Never underestimate the power of what children pickup from the people around them.
- Teach your young children that when referring to people, they should first identify them by their skin color. For example, kids should be taught to say, “Mom, there is a yellow man at the front door.”
- Make sure that you use “drugs” and “Mexicans” together so often and in such close proximity that your children hear this as one word: drugsmexicans.
- Be sure to give your daughter stacks of blond, white baby dolls and to mention early and often that though you are not at all racist or sexist, you certainly hope she grows up to marry a man who will give her babies who will look exactly like those dolls.
- Forbid your sons from participating in any activities which nurture creativity and inspire empathy and compassion for others. Theater is out, musical theater even more out.
- Be sure that Darius Rucker is the only black musical artist your kids ever listen to. Reggae, hip hop, funk, jazz, soul, Afrobeat, and blues are out.
- For the entire month of December, make sure your kids hear you say “Merry Christmas” to absolutely everyone you see. Because what on earth is wrong with that?
- Whenever a crime bust makes the news in your town, make sure the very first question your kids hear you ask is, “Were they black?”
- When referring to gay couples you know, be sure to wonder, in front of your kids, which partner acts as “the woman” and which one as “the man.”
- Thwart your children’s analytical thinking skills by suppressing your own. Begin by saying things like, “If God had intended for a man to be with a man…”
- Tell your kids over and over that racism is bad and that you, as a family, are not racist. Racist people use the n word and march in rallies with sheets on their heads, and you are not those people. You just happen to believe there is a line that shouldn’t be crossed.
- Make sure that on family vacations, you surround yourself with people just like you. Do not travel to scary places. Actually, use the word scary a lot in front of your children. Use it so much, in fact, that they associate different with scary.
- Discourage your kids from sampling foods which might inspire curiosity about other cultures. McDonald’s is great, Chick fil A even better. Mexican, Ethiopian, Indian, Spanish, and Brazilian cuisines are all out.
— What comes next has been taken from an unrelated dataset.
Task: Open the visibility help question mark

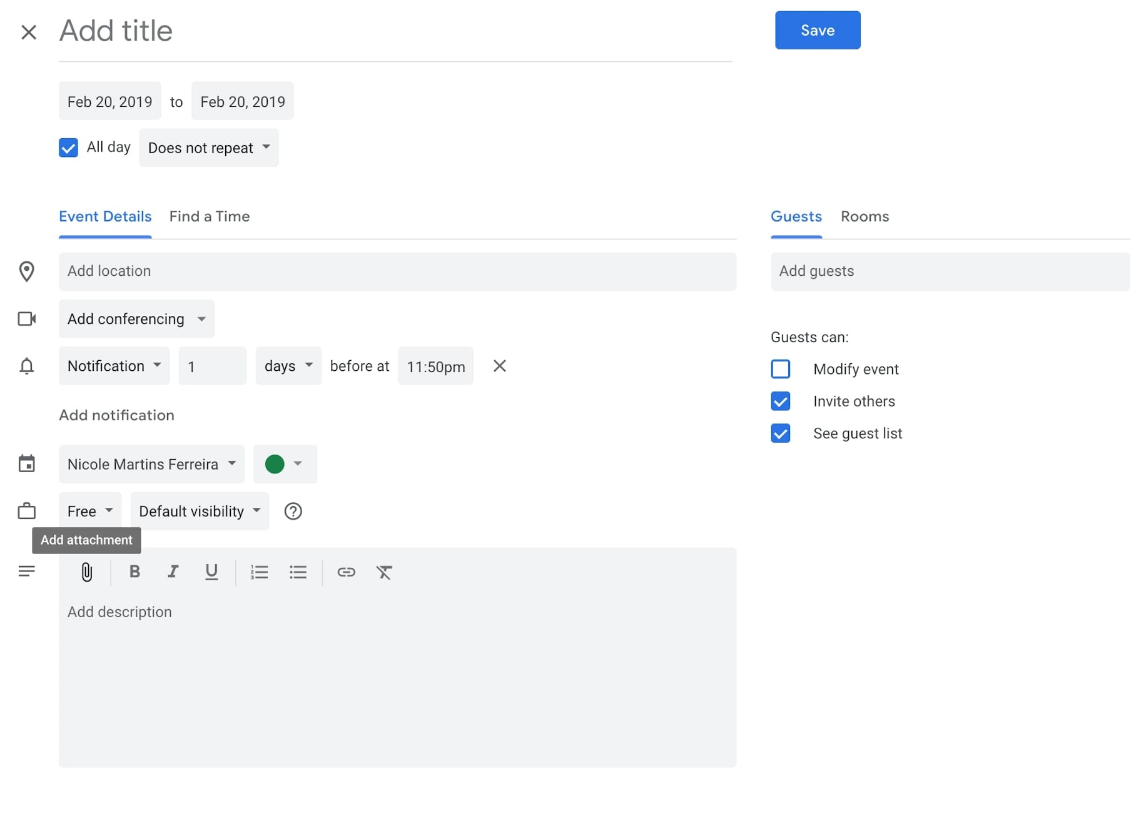Action: pyautogui.click(x=293, y=511)
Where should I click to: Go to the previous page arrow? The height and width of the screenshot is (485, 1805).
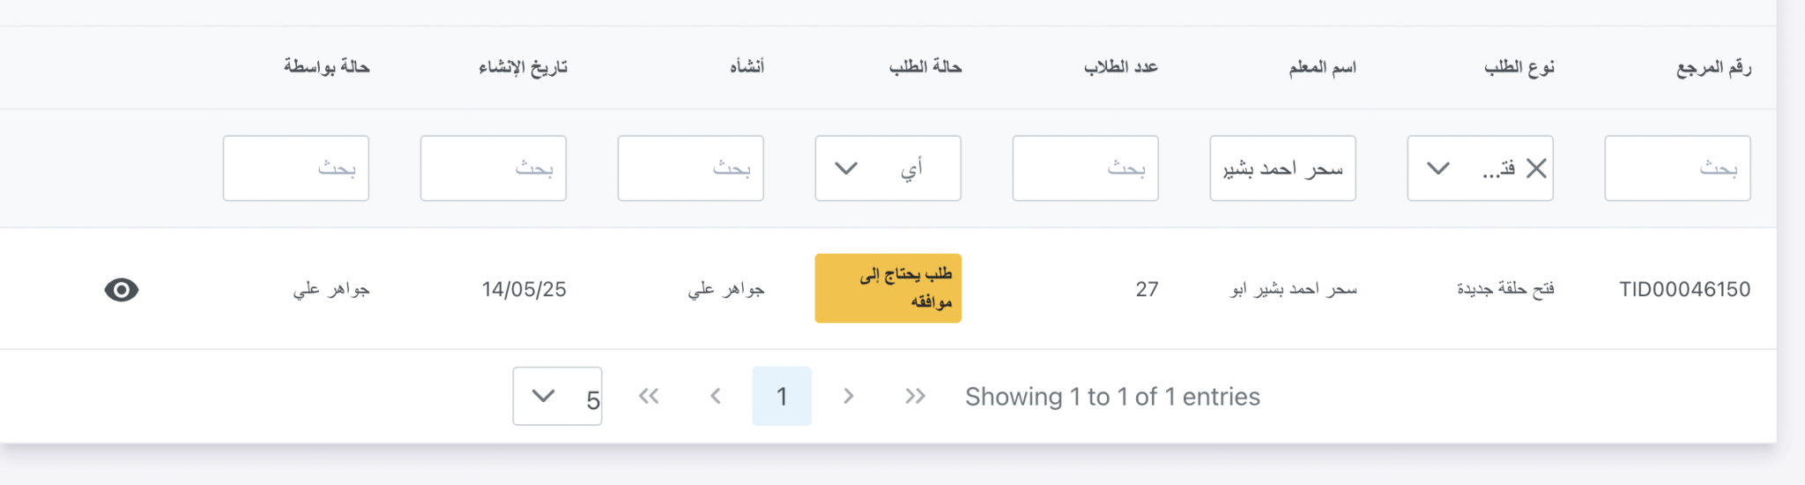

- Be sure to send your kids to schools that teach only creationism. Stifling your kids’ intellectual reasoning skills early on is key to instilling narrow-mindedness.
- Deem any piece of writing with a new or interesting point of view as obscene, and work to ban as many of these works of literature as you can.
- Make sure your adolescent kids attend a school that does not teach sex ed. If this is absolutely impossible, make sure your child’s school teaches abstinence only. This is the first and simplest step you can take to ensure that your child never has a normal, healthy sex life or advocates for anyone else’s right to have one either.
- Be sure that you fill local governing bodies—the school board, city council, county commissioners—with as many white men from your church as you can regardless of their fitness to serve.
- Vote nationally on a narrow range of trigger issues—abortion, gay marriage, etc. Do not consider the economic statuses of your friends and neighbors or perhaps even yourself when voting. In the vein of Karl Marx, just take the opiate.
- Once you have managed to raise a kid who has never heard of evolution or read Harry Potter or considered sex a protectable, protection worthy act, take the next logical step and send him or her to an ultraconservative, religious college. Liberty University would be ideal, Bob Jones University another excellent choice.